TASK TO CARRY OUT |
Where does the word "green" show up in the records? Copy every line that holds it.

(Recorded data)
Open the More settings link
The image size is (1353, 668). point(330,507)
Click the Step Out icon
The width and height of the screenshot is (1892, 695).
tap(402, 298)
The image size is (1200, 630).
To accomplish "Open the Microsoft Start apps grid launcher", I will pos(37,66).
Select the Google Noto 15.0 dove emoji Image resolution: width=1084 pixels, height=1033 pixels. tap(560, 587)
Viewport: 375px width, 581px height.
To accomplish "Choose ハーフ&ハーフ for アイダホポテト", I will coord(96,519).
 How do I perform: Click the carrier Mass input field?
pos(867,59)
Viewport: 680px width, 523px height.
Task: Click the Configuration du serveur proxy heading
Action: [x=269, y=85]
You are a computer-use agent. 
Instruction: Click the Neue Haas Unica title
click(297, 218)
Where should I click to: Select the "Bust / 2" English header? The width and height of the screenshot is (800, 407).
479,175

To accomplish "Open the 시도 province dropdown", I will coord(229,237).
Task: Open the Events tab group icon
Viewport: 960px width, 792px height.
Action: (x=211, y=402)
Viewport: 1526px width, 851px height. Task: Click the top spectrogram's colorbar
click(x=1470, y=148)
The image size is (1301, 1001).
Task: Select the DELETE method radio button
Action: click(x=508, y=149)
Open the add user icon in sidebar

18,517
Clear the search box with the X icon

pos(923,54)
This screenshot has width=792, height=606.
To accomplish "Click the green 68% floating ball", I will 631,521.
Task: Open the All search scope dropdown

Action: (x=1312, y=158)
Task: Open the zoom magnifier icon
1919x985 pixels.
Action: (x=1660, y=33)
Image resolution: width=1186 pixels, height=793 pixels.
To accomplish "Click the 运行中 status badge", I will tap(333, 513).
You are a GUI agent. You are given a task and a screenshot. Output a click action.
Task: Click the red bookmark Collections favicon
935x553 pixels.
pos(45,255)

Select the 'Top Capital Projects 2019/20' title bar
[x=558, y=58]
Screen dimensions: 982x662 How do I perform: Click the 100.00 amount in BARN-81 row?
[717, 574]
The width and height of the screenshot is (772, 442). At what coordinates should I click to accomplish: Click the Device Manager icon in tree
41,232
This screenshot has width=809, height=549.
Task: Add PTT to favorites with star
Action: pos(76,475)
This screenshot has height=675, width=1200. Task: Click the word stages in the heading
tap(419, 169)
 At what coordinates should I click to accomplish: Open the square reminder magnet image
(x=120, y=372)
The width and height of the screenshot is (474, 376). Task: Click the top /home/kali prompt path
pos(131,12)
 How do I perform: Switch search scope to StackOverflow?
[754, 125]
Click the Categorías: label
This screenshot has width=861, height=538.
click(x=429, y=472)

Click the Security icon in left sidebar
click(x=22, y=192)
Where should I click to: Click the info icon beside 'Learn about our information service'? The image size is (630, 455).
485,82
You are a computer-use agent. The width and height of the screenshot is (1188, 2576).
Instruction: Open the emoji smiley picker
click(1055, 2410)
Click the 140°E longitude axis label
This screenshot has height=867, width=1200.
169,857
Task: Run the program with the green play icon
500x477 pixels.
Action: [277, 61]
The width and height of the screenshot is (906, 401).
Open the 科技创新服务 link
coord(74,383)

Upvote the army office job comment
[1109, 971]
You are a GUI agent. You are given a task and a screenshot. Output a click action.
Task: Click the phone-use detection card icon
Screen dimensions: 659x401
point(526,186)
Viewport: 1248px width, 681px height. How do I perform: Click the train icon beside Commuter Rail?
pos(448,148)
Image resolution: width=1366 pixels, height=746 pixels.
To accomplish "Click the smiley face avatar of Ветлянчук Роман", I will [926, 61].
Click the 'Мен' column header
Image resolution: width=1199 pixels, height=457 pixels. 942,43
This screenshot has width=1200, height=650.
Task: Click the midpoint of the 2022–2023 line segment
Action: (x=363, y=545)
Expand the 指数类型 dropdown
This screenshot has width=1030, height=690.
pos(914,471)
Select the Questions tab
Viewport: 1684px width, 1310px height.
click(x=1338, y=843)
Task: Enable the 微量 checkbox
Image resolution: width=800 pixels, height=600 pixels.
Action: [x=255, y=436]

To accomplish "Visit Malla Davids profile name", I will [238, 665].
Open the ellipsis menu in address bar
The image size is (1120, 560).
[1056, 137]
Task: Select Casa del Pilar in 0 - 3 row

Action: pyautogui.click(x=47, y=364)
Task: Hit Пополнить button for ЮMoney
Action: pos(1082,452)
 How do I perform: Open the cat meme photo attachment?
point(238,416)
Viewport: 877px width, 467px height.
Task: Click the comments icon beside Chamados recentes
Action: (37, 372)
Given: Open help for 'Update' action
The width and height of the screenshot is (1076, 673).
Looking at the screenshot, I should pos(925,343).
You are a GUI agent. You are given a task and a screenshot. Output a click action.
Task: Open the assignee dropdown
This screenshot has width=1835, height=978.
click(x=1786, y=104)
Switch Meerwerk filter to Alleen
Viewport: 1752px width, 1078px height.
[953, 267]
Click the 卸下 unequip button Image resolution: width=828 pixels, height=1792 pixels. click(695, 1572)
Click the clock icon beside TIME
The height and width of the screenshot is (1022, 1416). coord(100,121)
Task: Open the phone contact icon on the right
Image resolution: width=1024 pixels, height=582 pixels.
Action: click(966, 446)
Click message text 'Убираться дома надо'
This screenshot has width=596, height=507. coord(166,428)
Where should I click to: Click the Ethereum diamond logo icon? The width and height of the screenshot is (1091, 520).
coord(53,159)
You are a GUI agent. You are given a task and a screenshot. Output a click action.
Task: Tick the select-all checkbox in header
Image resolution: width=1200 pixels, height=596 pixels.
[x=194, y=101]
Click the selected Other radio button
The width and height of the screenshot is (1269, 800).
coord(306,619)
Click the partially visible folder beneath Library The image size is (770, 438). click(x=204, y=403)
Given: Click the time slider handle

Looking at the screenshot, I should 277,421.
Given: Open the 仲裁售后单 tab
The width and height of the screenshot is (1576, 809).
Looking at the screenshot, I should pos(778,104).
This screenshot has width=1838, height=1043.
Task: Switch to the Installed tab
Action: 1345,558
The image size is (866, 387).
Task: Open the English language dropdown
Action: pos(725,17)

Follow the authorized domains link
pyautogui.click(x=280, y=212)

REPLY |
To accomplish "Click the green 68% floating ball", I will 631,521.
Task: Run the program with the green play icon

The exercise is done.